Where a line contains "Image resolution: width=337", begin there and restate word for word every line to the end of the entries below, pictures excluded.

_Data extract_:
- Opening Delimiter -

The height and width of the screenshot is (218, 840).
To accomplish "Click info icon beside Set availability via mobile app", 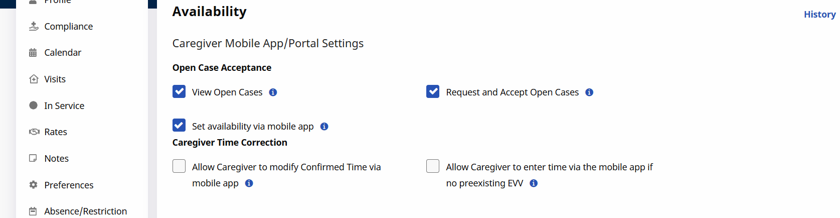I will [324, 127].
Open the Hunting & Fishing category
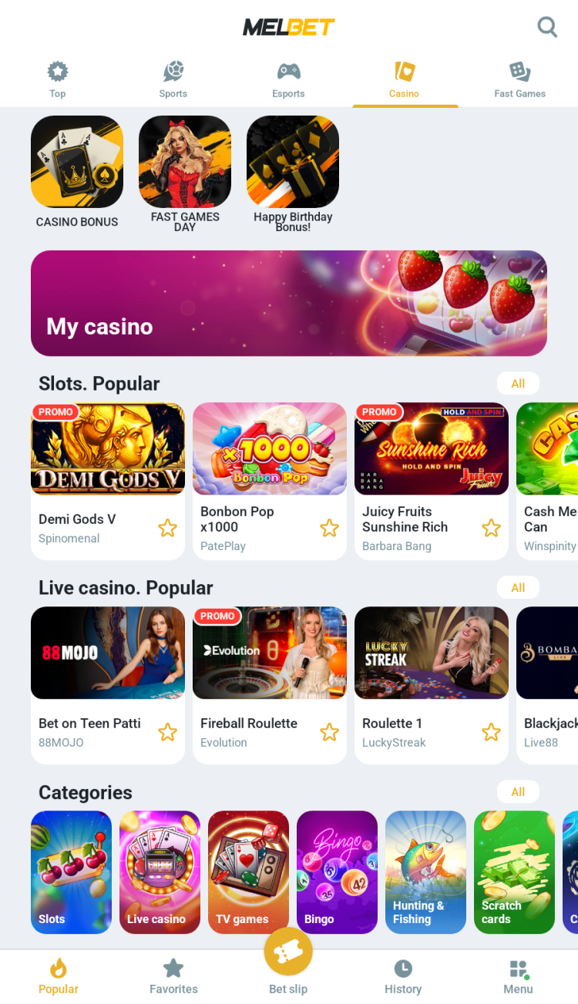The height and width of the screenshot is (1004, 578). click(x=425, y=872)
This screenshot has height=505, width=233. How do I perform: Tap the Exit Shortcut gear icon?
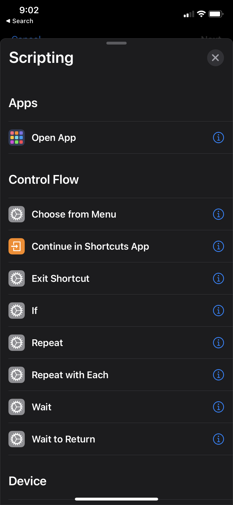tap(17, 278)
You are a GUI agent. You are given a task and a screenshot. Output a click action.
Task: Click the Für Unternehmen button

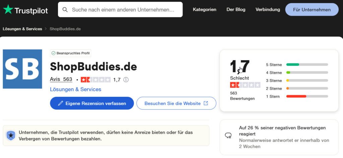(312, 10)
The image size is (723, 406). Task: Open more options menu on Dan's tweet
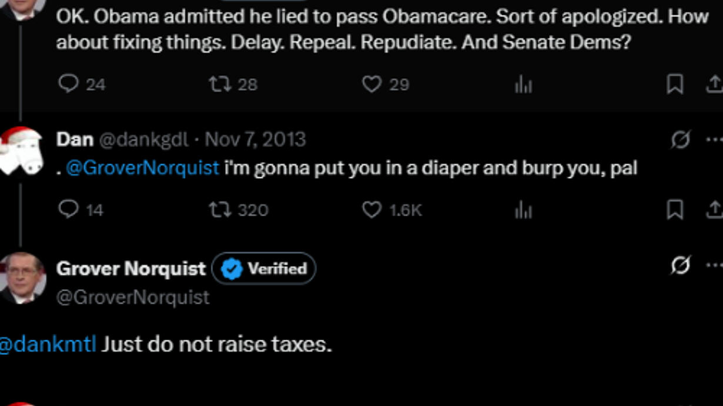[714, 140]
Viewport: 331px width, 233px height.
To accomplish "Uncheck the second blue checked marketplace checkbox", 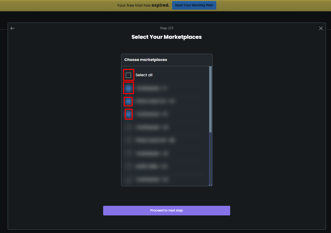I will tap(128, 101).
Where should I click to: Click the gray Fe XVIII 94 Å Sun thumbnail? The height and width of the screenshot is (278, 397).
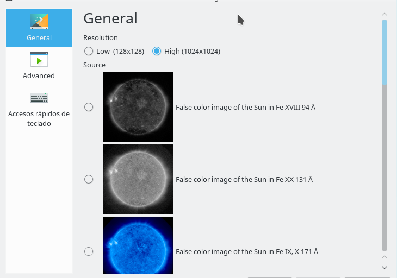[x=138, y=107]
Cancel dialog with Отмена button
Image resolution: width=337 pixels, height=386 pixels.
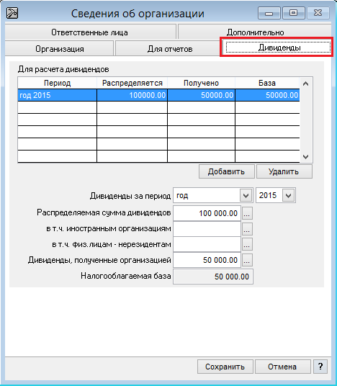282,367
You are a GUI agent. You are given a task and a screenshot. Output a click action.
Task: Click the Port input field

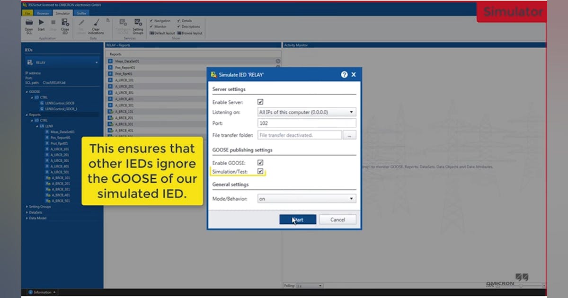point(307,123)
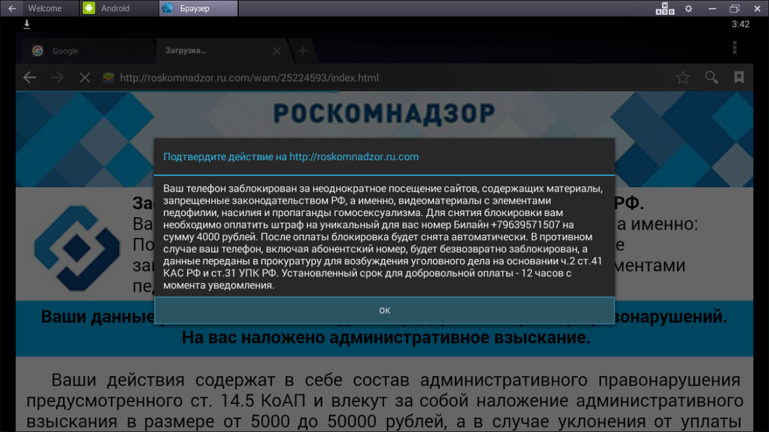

- Closing Delimiter -

_Solution to the problem_:
Image resolution: width=337 pixels, height=386 pixels.
282,367
You are a GUI agent. You are given a task and a screenshot. Output a click action.
Task: Click the Port input field

point(307,123)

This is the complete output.